As if the power of God was all used up in that last miraculous display and now there is no more to protect Elijah from Jezzy.
And then Elijah does this…
“But he himself went a day’s journey into the wilderness and came and sat down under a broom tree. And he asked that he might die, saying, “It is enough, now, O LORD, take away my life, for I am no better than my fathers.”
Elijah sounds like he is despairing…He sounds weary and tired and afraid.
And right now…honestly, I feel a little bit like that as well.
I’ve been trying ever so hard to focus on the good in my life…to see where God is working. And I do see it, like Elijah.
But this life looks like its not getting easier any day soon and I feel so tired already and so weary, and so afraid of not being able to do it well…and so alone in this battle.
This was the first full week of everyone and everything going a thousand miles an hour and I’m feeling a bit overwhelmed thinking about the coming years…how this pace isn’t going to change for a while yet.
And this weekend…Sunday is my dad’s birthday. And then in a little more than a week it will be the anniversary of his death. And I miss him so much. I always miss him, but today I miss him a lot.
He was an endearing, grumpy old man. He was the kind of man who didn’t gush and who wasn’t terribly warm and fuzzy, but I never doubted that he loved me.

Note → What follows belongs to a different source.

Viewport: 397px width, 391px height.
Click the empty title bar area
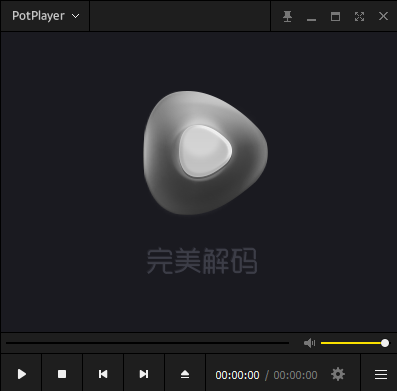[180, 16]
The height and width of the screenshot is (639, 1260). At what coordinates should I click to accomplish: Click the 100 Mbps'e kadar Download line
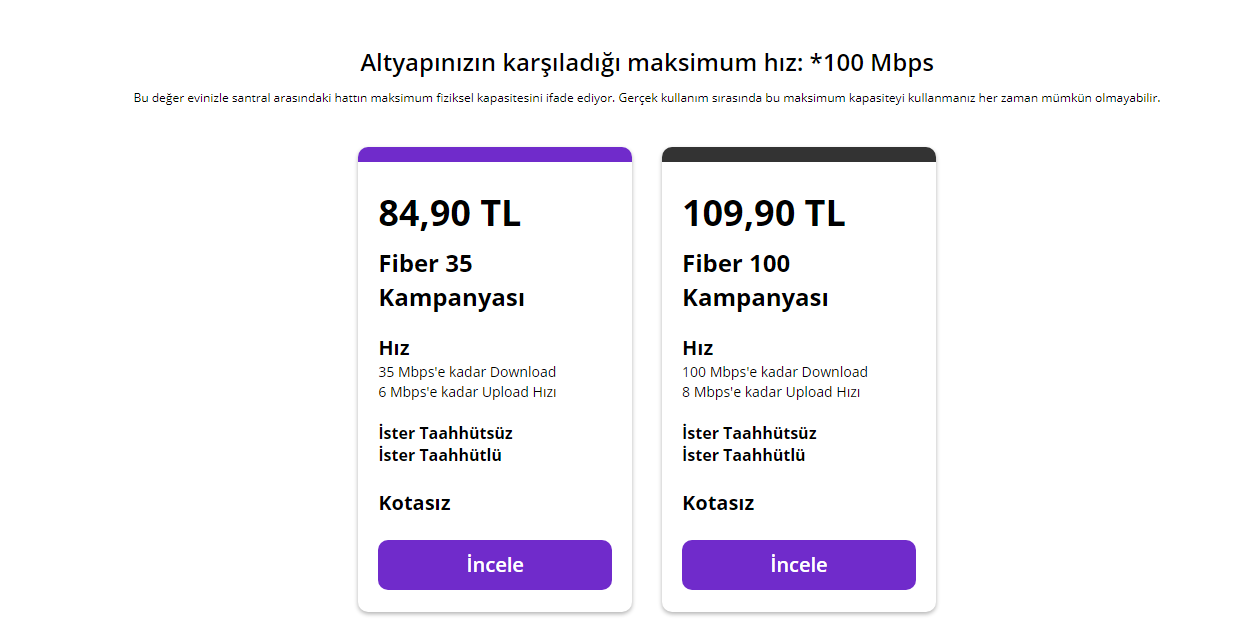pyautogui.click(x=775, y=372)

And somehow when he was here, I always knew that life would be okay. He was an anchor of sorts. My parents didn’t really walk with me through my husband leaving…I think sometimes it is too hard for family to understand how to unless they live next door. It all seems too surreal unless you are right there. But when my dad read my book, he talked to me about things and apologized for not being with me more. It was okay, truly, because God provided in other ways. And my dad cared for me in other ways too. He didn’t give me counsel or comfort like my friends did, but he provided me practical advice, security and protection. I miss that. I miss the security of knowing my dad would help me if I needed it.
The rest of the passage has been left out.